About this exercise —
Your answer consists of the lines in the data that contain "will". Copy each of them.

----- Supplied records

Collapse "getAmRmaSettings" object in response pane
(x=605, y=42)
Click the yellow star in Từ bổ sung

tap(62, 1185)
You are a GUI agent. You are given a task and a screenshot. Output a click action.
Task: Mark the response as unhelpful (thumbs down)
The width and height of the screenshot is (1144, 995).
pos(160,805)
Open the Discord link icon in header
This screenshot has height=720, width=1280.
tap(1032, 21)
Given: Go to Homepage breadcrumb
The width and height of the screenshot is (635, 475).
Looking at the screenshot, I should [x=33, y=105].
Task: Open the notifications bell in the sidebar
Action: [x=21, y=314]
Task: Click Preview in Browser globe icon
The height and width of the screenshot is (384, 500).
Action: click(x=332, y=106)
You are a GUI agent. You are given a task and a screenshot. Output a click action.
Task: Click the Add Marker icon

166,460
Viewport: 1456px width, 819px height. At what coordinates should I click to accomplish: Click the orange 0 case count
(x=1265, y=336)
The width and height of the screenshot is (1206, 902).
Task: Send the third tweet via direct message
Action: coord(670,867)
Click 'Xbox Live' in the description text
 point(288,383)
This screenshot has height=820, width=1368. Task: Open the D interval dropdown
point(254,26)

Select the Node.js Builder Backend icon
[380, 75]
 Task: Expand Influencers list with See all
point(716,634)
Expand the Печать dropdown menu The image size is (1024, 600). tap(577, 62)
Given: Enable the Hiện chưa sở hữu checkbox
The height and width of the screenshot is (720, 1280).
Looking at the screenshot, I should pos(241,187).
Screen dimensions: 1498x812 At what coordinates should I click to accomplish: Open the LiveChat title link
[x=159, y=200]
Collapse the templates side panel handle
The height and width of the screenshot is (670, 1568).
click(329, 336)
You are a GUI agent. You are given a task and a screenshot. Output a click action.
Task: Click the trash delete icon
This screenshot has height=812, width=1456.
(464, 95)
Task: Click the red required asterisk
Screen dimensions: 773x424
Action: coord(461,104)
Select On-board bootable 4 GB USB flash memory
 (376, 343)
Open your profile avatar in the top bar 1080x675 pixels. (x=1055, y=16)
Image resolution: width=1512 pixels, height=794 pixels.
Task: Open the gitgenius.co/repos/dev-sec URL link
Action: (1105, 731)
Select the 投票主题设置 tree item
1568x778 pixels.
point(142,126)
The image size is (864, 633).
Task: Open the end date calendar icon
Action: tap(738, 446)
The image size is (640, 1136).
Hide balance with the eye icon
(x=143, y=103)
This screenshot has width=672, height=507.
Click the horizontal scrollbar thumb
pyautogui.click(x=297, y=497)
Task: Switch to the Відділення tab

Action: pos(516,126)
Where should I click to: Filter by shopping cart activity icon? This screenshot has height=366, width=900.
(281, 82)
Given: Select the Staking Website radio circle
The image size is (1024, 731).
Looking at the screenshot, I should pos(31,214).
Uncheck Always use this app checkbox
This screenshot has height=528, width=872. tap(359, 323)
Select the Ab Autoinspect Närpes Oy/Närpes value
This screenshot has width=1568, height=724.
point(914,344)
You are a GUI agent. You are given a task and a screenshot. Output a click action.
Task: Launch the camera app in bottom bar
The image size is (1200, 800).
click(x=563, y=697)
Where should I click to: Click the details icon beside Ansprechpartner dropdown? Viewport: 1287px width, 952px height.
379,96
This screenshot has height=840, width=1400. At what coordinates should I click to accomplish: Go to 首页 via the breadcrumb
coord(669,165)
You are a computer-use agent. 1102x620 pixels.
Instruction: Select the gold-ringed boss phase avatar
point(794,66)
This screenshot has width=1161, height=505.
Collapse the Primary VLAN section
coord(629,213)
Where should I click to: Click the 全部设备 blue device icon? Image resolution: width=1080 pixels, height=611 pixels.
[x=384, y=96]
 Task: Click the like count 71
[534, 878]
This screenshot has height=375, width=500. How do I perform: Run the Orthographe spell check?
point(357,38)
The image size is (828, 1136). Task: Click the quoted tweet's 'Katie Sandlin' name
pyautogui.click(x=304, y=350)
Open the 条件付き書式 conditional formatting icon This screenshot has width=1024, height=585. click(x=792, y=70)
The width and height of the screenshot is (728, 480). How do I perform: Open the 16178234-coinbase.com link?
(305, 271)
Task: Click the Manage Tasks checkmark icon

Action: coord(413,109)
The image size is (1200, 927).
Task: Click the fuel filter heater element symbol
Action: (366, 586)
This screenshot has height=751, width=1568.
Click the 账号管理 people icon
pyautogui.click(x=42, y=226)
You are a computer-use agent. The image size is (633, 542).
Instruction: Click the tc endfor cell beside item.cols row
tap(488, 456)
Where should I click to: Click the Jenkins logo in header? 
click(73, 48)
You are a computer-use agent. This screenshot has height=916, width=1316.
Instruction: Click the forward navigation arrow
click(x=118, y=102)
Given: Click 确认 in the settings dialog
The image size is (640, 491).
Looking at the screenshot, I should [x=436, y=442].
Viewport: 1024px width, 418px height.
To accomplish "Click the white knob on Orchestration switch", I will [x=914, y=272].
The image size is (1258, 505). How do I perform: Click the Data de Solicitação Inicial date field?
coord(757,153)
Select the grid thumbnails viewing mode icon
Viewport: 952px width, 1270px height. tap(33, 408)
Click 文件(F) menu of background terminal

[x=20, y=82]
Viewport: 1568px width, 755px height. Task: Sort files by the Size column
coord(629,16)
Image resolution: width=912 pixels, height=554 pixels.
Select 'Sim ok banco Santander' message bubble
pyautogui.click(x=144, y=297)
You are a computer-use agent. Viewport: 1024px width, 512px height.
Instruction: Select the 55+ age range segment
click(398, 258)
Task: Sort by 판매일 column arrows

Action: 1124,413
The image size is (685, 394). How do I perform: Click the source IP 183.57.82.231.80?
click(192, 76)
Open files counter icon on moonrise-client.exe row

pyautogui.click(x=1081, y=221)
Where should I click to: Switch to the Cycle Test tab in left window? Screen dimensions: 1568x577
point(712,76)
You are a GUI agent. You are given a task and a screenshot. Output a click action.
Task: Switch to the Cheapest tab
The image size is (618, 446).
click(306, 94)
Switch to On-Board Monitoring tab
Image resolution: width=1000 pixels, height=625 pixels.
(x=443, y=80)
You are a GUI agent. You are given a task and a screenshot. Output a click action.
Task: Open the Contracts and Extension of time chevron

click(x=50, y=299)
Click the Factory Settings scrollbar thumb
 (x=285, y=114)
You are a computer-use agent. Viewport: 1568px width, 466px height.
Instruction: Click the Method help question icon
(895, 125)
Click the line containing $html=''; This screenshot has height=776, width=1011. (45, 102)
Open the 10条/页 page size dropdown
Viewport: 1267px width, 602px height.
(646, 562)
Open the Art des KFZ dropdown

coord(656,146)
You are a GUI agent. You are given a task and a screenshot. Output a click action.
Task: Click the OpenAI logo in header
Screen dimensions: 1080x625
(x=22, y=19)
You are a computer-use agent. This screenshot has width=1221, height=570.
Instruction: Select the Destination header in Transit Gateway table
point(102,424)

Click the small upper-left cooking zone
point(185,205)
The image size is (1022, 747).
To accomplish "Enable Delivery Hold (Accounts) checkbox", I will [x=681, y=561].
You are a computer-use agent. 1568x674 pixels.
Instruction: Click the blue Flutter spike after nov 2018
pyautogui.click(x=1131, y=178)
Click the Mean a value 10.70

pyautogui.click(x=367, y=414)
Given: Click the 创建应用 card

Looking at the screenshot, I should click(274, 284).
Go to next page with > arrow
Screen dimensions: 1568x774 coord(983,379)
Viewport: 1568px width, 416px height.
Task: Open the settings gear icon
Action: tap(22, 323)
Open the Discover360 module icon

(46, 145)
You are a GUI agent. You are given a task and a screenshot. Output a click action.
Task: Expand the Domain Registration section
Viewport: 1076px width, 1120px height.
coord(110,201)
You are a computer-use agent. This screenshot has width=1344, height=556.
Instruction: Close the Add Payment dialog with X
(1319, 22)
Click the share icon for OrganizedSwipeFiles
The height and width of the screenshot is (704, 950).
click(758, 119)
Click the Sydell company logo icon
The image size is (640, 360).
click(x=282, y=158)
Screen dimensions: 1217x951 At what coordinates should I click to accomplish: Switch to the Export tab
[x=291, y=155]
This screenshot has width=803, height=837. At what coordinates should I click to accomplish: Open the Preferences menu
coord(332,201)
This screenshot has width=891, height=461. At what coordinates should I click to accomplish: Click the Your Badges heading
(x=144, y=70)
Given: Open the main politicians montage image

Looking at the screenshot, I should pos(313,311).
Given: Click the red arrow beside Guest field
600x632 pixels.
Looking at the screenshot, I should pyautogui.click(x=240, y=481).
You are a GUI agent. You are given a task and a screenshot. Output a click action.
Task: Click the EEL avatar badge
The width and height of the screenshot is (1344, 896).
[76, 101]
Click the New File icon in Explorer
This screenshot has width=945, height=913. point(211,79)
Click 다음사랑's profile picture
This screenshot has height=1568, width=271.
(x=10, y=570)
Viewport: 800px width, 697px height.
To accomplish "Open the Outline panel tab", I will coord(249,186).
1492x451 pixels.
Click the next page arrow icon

----------

Answer —
To accomplish "Click the white knob on Orchestration switch", I will [x=914, y=272].
To accomplish "Enable Delivery Hold (Accounts) checkbox", I will [x=681, y=561].
To accomplish "Open the Outline panel tab", I will coord(249,186).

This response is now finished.